My choice of writing for «Nymph» does not explore the face through burlesque or grotesque aesthetics, but through a gesture of passage and fluidity that constantly eludes fixed forms. In my gestures, I often articulate the inclination of the face with the movement of the fingers, hands and wrists, which produces a highlight on the face, an ornamental gesture with a digital grace produced by the angles of the face and the affects that run through it: among artists on the vogue scene, «the face is everything», everything because this anatomical zone that is the face is often linked to the history of shame borne by the black and trans American community.

With «Nymph», I want to give back to our experiences the possibility of grace, the aura associated with Christian sanctity, an aura that sweeps away the veil of shame attached to certain faces. The Baroque age is one of our areas of exploration, and I want this grace to be digital, machine-like.
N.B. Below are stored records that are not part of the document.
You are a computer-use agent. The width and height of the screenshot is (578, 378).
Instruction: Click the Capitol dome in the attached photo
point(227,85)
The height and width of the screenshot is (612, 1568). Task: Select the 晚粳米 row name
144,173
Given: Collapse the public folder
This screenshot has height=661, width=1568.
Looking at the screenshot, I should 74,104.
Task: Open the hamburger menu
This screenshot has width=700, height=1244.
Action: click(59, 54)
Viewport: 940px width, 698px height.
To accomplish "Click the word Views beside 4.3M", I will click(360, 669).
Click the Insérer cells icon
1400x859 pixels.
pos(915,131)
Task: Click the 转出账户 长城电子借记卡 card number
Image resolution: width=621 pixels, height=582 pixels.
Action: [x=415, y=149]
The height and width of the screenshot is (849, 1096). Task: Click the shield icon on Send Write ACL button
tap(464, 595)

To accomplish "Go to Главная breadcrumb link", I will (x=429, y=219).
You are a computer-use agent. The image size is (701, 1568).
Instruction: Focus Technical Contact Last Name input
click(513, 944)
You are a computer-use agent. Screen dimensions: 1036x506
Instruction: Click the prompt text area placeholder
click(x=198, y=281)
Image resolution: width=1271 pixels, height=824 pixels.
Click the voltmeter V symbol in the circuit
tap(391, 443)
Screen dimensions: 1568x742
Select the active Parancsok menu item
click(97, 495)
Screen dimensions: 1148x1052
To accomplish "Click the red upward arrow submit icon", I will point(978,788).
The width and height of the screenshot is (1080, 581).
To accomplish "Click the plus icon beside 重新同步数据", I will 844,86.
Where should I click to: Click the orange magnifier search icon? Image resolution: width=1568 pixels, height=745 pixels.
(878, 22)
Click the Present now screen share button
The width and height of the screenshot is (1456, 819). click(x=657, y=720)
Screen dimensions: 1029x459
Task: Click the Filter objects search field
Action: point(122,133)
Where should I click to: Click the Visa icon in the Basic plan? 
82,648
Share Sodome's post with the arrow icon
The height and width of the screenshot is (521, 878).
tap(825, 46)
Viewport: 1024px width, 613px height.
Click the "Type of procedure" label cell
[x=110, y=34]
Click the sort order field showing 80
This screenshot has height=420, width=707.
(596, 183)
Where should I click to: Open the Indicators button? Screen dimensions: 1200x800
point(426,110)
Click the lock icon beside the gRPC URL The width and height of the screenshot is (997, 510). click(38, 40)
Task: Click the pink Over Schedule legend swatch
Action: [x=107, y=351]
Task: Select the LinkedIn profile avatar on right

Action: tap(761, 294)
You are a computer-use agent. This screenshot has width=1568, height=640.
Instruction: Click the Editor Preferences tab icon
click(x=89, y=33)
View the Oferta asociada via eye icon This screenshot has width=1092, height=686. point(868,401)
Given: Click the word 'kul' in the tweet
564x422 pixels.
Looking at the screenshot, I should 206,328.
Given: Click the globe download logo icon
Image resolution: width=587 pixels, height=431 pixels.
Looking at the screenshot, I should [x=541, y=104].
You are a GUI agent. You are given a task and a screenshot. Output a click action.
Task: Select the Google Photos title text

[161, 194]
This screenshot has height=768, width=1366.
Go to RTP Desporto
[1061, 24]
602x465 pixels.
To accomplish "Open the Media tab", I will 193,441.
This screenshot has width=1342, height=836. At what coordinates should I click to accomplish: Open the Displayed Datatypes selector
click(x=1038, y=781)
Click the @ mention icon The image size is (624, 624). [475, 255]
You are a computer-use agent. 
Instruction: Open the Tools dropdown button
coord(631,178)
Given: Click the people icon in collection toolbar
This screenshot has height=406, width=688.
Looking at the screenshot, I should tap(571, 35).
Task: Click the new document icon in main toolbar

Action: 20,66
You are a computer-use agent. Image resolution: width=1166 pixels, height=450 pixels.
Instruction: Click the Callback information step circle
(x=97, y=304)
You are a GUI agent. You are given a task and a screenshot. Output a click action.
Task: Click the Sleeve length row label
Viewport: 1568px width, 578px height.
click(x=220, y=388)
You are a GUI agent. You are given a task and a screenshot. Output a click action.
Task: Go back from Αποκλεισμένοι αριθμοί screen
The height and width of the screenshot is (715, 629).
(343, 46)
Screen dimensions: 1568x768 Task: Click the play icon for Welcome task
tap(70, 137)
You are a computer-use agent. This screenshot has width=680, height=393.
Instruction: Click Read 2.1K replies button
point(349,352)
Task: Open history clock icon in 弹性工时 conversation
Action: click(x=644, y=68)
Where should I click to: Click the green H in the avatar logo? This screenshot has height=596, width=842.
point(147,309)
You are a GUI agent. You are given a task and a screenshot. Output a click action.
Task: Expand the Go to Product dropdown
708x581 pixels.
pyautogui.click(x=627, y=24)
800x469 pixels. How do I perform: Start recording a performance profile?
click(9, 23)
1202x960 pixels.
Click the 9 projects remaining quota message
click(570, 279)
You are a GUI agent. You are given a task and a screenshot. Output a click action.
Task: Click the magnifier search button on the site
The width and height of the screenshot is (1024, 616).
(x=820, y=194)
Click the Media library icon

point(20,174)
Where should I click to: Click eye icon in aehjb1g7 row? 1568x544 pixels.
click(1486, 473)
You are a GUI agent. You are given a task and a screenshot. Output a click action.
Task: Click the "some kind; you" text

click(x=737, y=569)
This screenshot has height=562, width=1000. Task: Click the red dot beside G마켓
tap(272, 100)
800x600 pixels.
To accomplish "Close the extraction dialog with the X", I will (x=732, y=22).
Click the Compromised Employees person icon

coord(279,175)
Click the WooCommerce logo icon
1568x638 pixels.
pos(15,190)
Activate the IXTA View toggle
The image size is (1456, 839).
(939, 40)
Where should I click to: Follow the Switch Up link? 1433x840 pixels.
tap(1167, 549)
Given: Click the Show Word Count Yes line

This image of a gesture involving my hands in relation to my face is what allows me to meet the spectators, to play with the effects of distance and proximity, hyper-affects, poses, abstractions and the chanted rhythms of dances.

Dramaturgically, four nymph-bodies run through the piece: a baroque nymph, a sculptural nymph, a hysterical nymph (thus resistant in Deleuze’s terms), a euphoric nymph in latex.
Four skins, from baroque costume to latex dress, my body as a river.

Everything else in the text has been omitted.